╭─ RECORD EXTRACTS

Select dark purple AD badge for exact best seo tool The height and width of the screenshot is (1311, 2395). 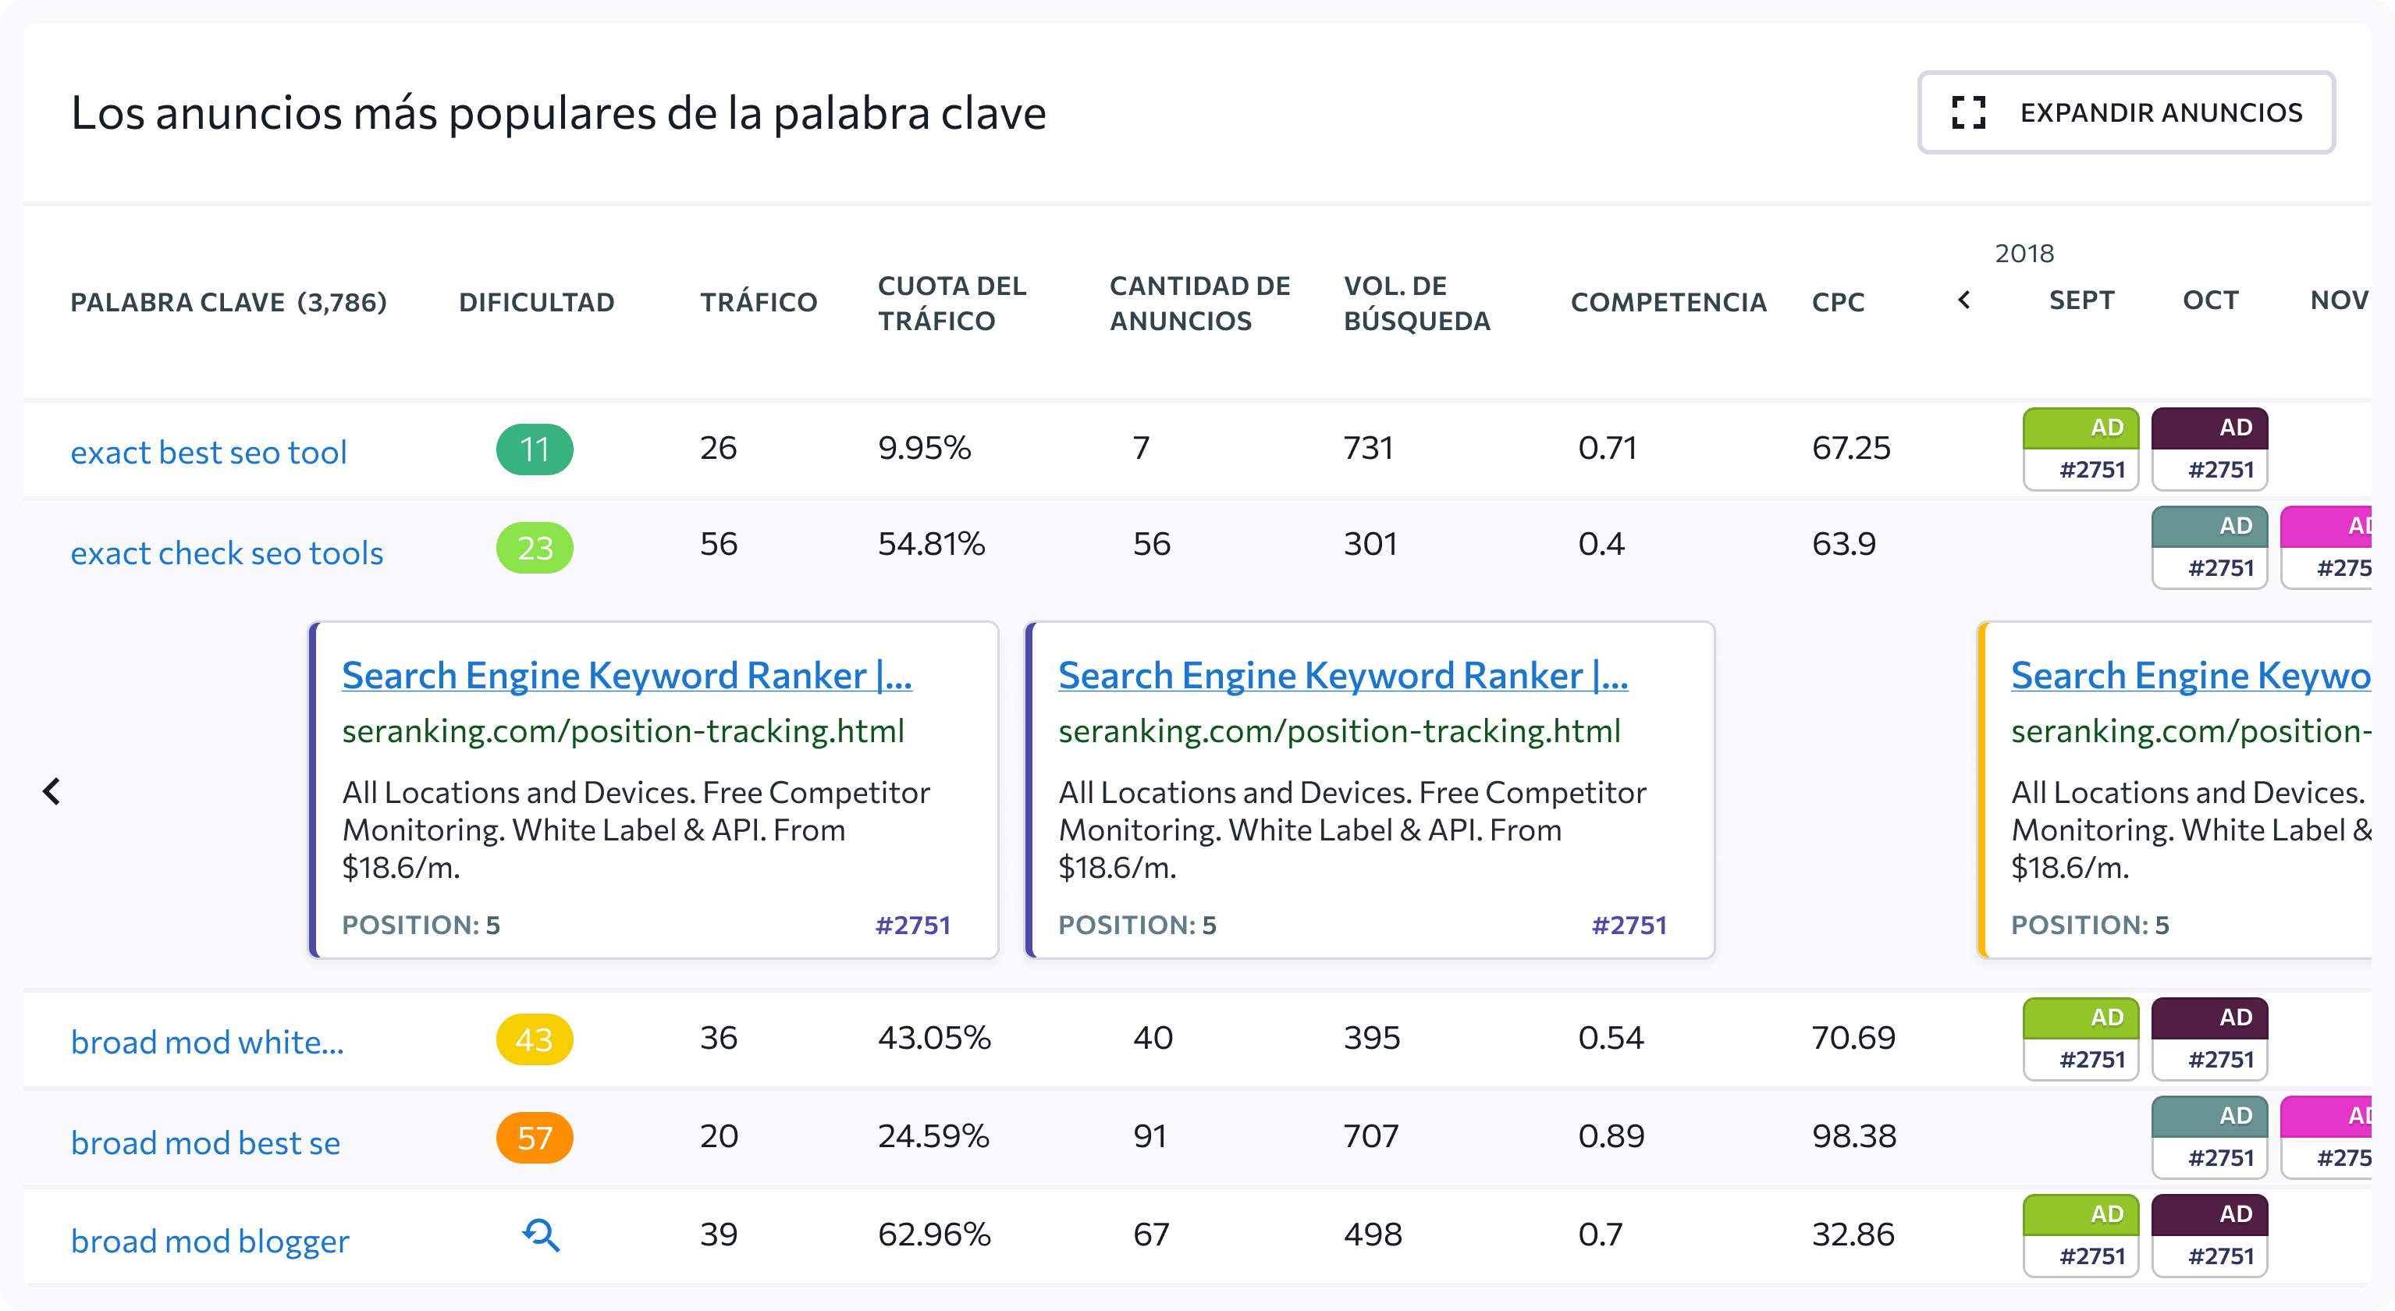pos(2210,449)
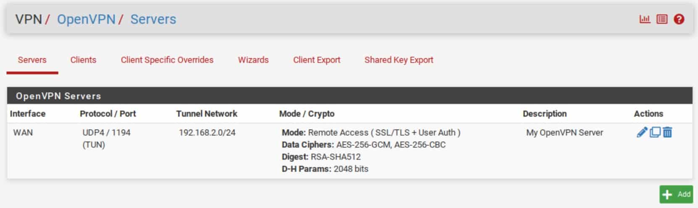Screen dimensions: 698x208
Task: Edit the My OpenVPN Server entry
Action: (x=642, y=133)
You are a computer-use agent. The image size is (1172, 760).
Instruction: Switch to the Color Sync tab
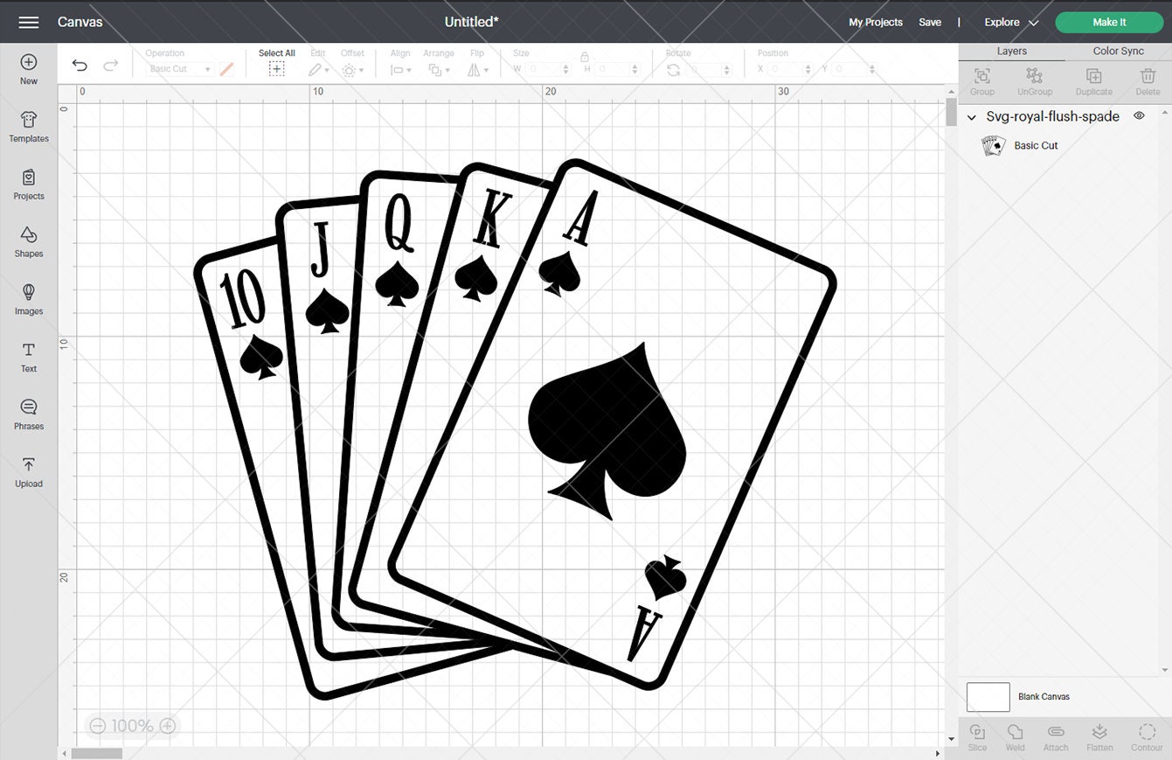pos(1117,51)
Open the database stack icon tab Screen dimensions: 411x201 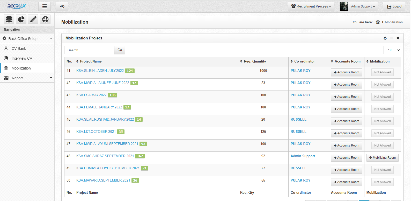pyautogui.click(x=9, y=19)
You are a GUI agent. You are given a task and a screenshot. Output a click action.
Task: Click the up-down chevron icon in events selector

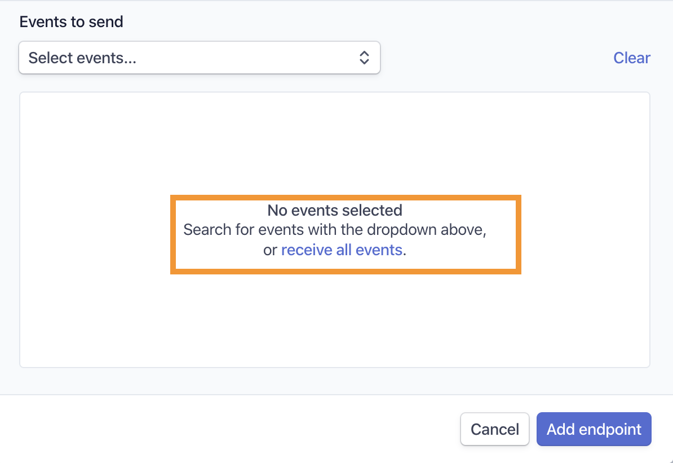(x=364, y=58)

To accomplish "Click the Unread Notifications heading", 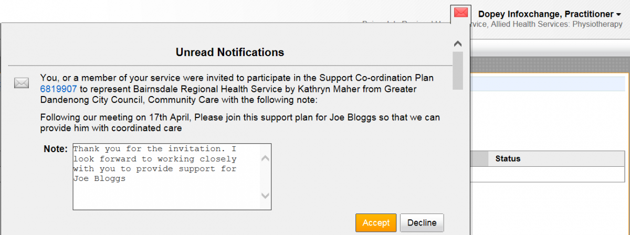I will pos(229,52).
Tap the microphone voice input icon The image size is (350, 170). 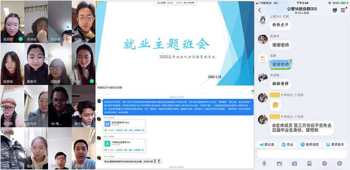coord(265,163)
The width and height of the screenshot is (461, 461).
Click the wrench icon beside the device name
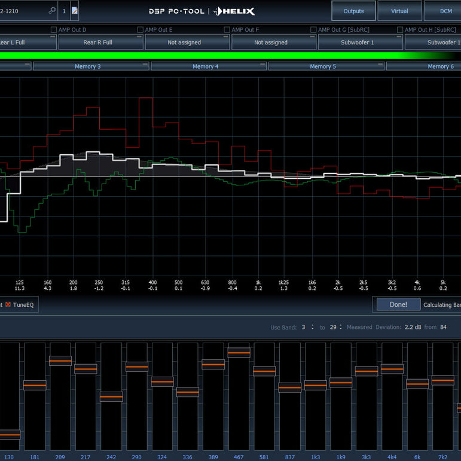pyautogui.click(x=52, y=11)
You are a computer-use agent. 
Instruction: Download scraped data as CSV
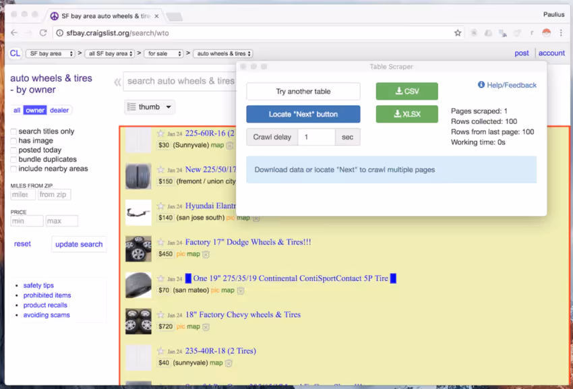[406, 91]
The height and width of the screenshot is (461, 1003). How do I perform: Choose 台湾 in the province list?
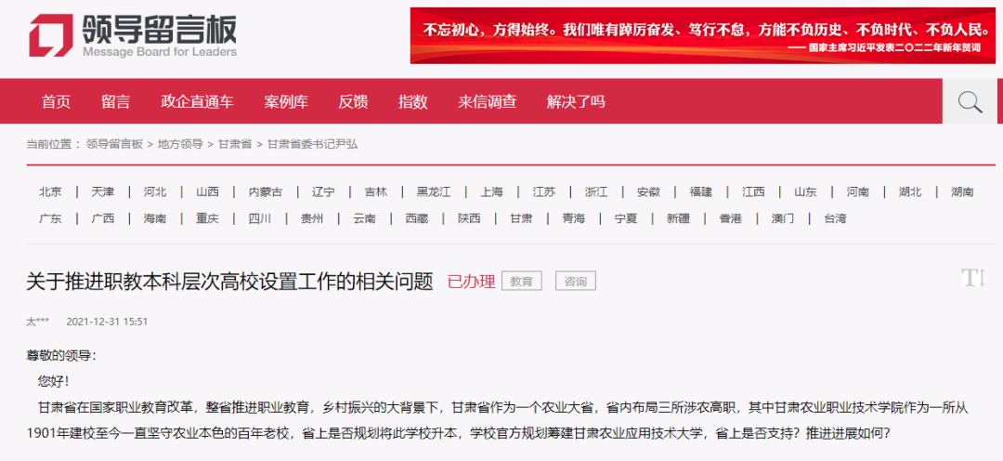pyautogui.click(x=835, y=219)
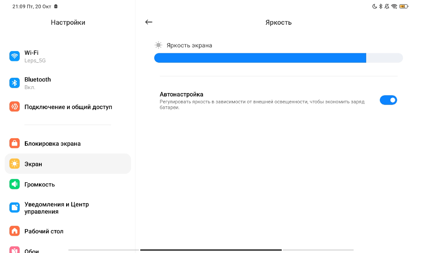Tap the lock screen icon
Screen dimensions: 422x253
[x=15, y=143]
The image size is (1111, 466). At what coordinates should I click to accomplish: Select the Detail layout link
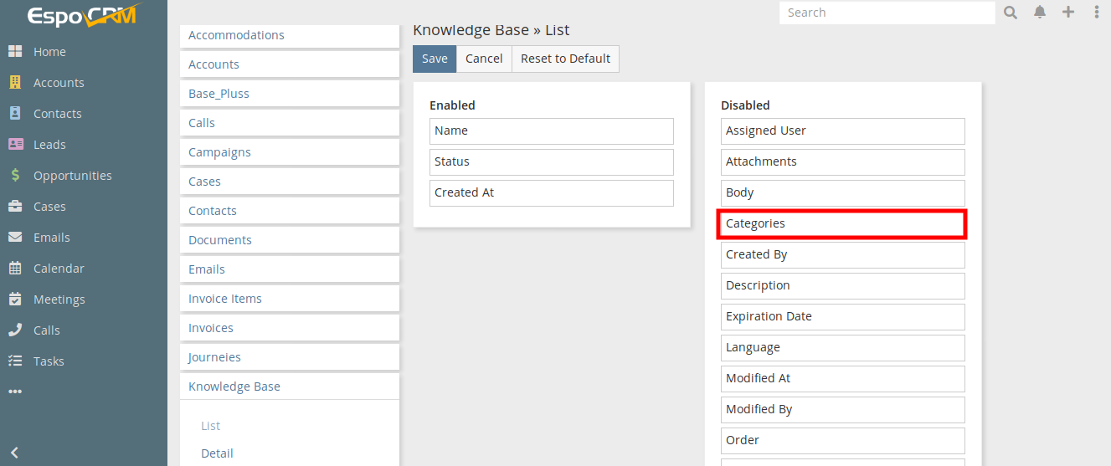tap(217, 453)
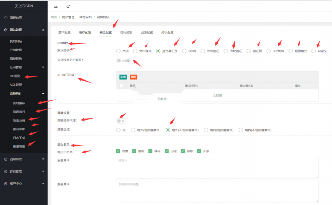Click the 套餐管理 sidebar icon
The width and height of the screenshot is (332, 205).
5,171
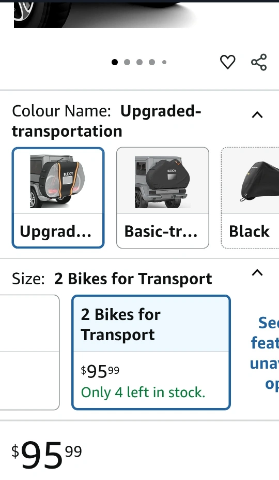279x480 pixels.
Task: Tap the $95.99 main price
Action: tap(47, 455)
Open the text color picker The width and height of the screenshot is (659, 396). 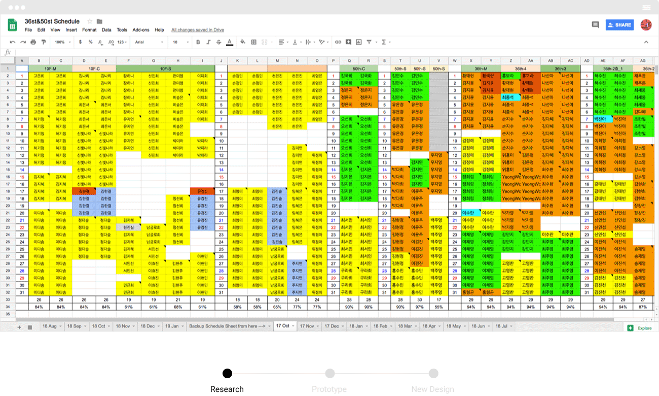point(230,42)
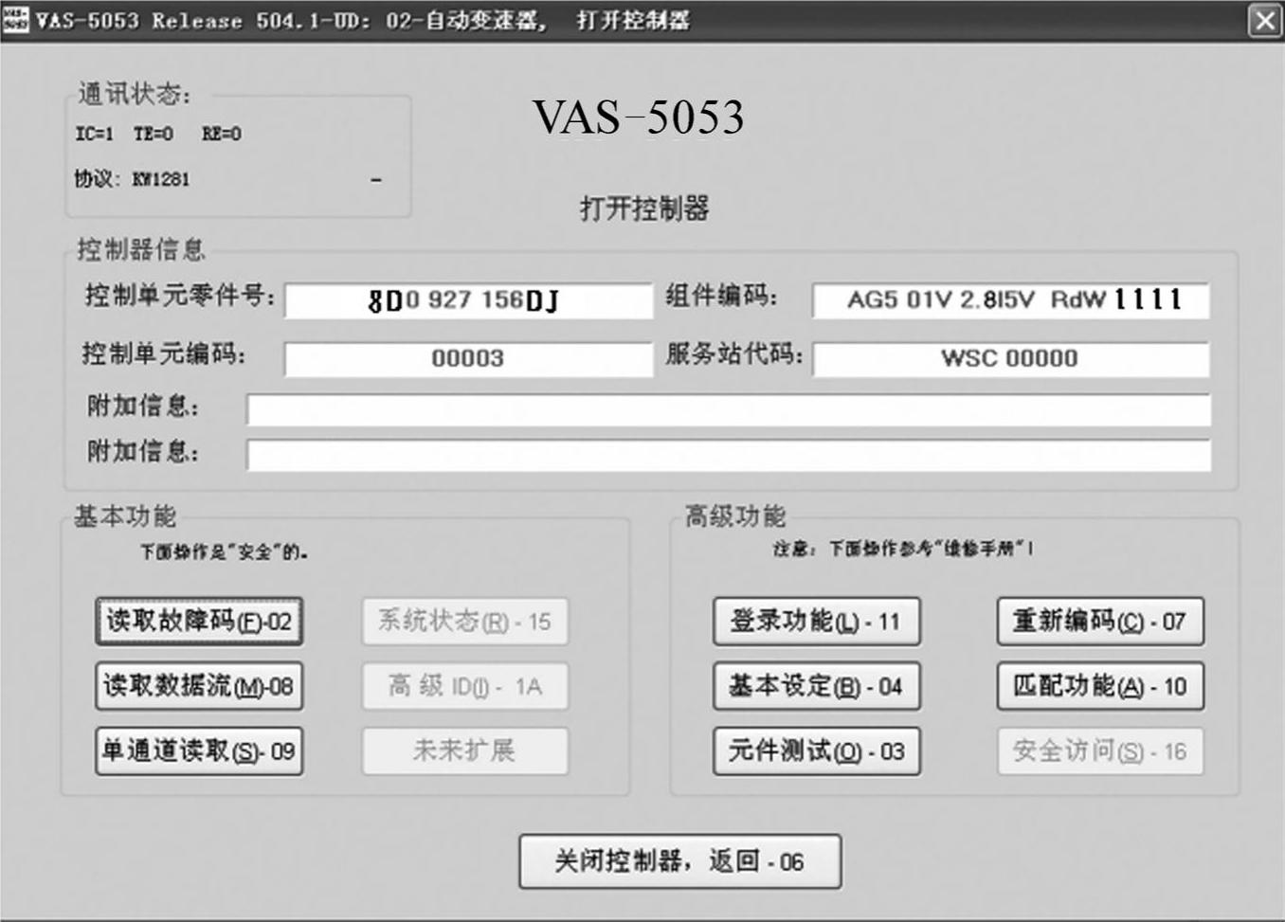This screenshot has width=1285, height=922.
Task: Click the 安全访问 (S)-16 button
Action: pyautogui.click(x=1099, y=751)
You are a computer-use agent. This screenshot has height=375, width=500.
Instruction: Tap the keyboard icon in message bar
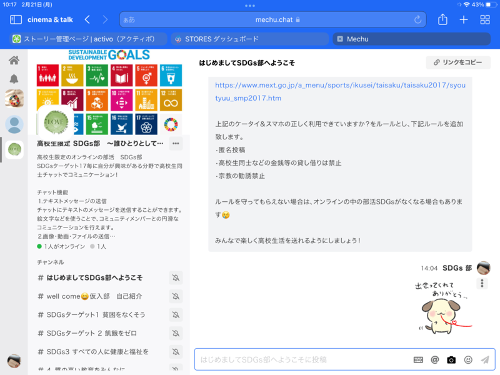click(x=418, y=360)
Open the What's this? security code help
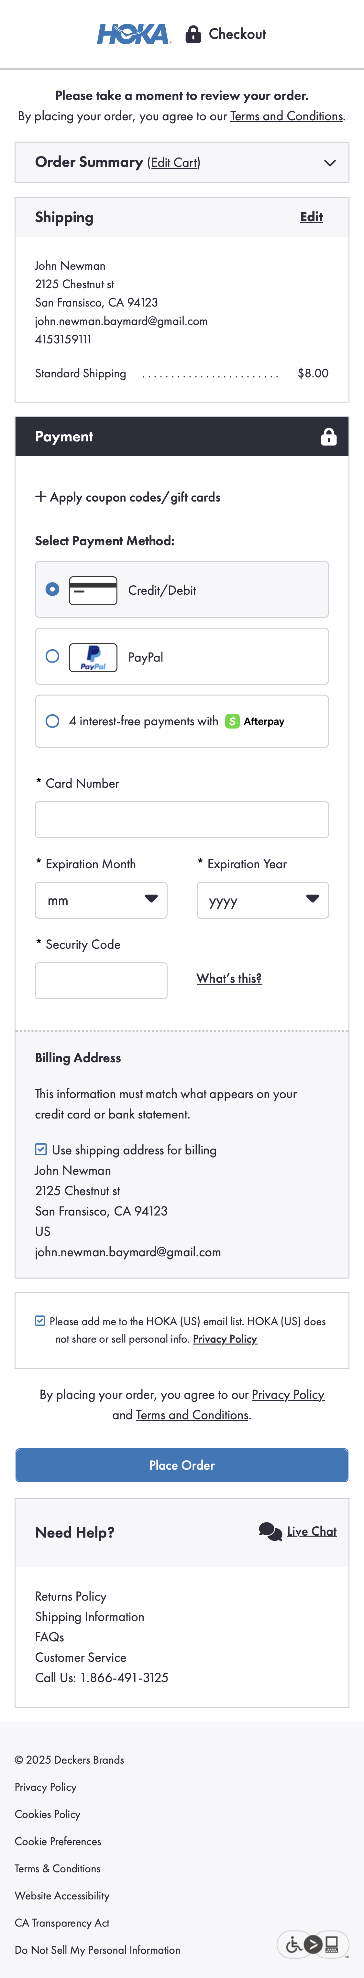This screenshot has width=364, height=1978. (x=228, y=978)
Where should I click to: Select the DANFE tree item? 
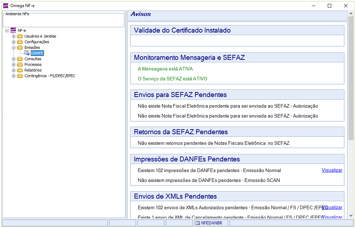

╰─

> [TASK REQUIREMENTS]: Tally the lines of the listing above that include the word "agent". Answer with the number alone.

> [THE COMPLETED TASK]: 4